A tendência liberal tecnicista subordina a
educação à sociedade, tendo como função a preparação de "recursos
humanos" (mão-de-obra para a indústria). A sociedade industrial e
tecnológica estabelece (cientificamente) as metas econômicas, sociais e
políticas, a educação treina (também cientificamente) nos alunos os
comportamentos de ajustamento a essas metas. No tecnicismo acredita-se que a
realidade contém em si suas próprias leis, bastando aos homens descobri-las e
aplicá-las. Dessa forma, o essencial não é o conteúdo da realidade, mas
as técnicas (forma) de descoberta e aplicação. A tecnologia
(aproveitamento ordenado de recursos, com base no conhecimento científico) é o
meio eficaz de obter a maximização da produção e garantir um ótimo
funcionamento da sociedade; a educação é um recurso tecnológico por excelência.

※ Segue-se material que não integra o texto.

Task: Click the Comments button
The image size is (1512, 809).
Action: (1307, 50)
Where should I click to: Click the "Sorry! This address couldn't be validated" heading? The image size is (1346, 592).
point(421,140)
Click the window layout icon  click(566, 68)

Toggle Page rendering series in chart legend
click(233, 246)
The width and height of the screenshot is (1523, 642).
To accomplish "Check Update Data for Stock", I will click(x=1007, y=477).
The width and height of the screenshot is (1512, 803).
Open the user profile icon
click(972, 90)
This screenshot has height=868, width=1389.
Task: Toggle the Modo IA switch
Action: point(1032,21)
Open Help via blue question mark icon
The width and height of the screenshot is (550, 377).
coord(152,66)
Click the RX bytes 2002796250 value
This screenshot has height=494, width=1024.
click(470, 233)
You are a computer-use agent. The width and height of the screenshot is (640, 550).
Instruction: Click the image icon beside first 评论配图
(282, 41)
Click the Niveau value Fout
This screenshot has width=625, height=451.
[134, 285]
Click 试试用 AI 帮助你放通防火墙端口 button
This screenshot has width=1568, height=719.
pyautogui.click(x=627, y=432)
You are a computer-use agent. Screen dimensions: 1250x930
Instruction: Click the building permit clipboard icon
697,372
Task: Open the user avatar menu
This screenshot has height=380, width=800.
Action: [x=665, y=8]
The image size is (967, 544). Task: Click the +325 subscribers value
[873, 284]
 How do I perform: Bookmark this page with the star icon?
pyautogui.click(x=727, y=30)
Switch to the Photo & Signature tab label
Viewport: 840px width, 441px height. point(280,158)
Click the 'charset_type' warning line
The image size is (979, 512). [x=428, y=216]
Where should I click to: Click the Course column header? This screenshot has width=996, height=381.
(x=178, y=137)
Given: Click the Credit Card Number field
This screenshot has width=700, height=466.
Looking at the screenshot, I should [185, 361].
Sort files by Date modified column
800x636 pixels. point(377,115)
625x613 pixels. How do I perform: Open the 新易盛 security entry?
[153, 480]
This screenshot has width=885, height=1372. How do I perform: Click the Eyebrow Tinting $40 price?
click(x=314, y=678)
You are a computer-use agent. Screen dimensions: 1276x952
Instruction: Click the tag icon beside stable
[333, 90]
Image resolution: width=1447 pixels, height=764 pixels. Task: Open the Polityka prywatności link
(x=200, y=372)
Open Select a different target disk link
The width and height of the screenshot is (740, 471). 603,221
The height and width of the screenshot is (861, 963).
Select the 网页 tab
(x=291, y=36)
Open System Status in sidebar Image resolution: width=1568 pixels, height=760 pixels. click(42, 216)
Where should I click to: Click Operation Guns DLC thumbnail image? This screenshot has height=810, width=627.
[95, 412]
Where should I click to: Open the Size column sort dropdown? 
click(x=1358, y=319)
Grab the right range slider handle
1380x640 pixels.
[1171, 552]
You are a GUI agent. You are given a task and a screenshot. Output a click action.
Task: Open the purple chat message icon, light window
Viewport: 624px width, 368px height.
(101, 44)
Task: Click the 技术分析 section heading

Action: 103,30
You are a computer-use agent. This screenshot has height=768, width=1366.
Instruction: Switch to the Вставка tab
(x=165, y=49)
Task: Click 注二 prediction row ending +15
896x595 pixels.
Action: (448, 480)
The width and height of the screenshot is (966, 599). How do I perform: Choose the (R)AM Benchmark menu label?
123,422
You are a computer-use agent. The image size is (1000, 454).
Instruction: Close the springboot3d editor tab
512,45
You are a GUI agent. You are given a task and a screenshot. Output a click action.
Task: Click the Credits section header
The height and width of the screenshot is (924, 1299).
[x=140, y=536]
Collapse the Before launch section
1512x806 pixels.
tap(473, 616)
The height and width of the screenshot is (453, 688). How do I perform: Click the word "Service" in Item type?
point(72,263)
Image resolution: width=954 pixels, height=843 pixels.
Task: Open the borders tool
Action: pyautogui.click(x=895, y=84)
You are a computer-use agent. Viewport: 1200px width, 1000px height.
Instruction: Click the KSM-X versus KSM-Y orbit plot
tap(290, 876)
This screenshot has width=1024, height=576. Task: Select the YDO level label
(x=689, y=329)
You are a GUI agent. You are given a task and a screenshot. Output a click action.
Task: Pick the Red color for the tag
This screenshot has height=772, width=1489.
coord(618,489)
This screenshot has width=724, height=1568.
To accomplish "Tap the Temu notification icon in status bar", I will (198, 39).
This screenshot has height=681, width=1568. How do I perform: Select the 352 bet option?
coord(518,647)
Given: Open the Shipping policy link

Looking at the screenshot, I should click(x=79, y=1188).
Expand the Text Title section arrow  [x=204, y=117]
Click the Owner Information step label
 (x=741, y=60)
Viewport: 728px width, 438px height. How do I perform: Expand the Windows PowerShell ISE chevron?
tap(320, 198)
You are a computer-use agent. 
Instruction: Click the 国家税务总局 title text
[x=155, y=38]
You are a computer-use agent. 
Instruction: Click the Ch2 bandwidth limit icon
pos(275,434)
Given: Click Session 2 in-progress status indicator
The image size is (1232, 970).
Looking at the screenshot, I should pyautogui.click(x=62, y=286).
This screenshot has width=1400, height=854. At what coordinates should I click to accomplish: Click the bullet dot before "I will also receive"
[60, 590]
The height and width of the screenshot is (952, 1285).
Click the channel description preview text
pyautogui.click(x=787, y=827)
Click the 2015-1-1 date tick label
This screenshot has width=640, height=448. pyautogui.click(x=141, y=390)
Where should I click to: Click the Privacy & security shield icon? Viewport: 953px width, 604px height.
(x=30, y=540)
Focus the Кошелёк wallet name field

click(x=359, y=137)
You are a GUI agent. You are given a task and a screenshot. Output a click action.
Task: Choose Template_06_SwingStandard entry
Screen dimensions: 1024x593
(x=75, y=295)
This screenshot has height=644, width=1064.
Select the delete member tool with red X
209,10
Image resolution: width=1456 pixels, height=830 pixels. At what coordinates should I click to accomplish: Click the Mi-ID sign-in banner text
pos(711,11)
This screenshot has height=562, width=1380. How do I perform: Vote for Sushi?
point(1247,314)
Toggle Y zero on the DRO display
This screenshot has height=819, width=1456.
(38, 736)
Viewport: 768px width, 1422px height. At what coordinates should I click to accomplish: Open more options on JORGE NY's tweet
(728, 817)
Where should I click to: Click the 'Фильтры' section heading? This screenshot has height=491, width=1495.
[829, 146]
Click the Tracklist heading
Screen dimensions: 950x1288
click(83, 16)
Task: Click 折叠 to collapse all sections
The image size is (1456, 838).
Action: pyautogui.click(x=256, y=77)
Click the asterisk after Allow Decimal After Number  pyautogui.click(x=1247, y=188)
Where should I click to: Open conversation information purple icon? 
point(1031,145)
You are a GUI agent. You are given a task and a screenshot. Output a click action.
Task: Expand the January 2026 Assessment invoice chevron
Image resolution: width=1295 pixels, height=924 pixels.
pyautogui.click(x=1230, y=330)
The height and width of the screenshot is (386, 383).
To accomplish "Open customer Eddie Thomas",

Ela "é encarada como um instrumento capaz de promover, sem contradição, o
desenvolvimento econômico pela qualificação da mão-de-obra, pela redistribuição
da renda, pela maximização da produção e, ao mesmo tempo, pelo desenvolvimento
da ‘consciência política’indispensável à manutenção do Estado autoritário”3.
Utiliza-se basicamente do enfoque sistêmico, da tecnologia educacional e da
análise experimental do comportamento.
2
A designação "progressivista" vem de "educação
progressiva", termo usado por AnísioTeixeira para indicar a função da
educação numa civilização em mudança, decorrente do desenvolvimento cientifico
(idéia equivalente a "evolução" em biologia). Esta tendência
inspira-se no filósofo e educador norte-americano John Dewey. Cr. Anísio
Teixeira, Educação progressiva.
3
Kuenzer, Acácia A. e Machado, Lucília R. S. "Pedagogia tecnicista".
In: Mello, Guiomar N. de (org.), Escola nova, tecnicismo e educação
compensatória. 3ª ed. São Paulo, Ed. Loyola, [1988]. p. 34.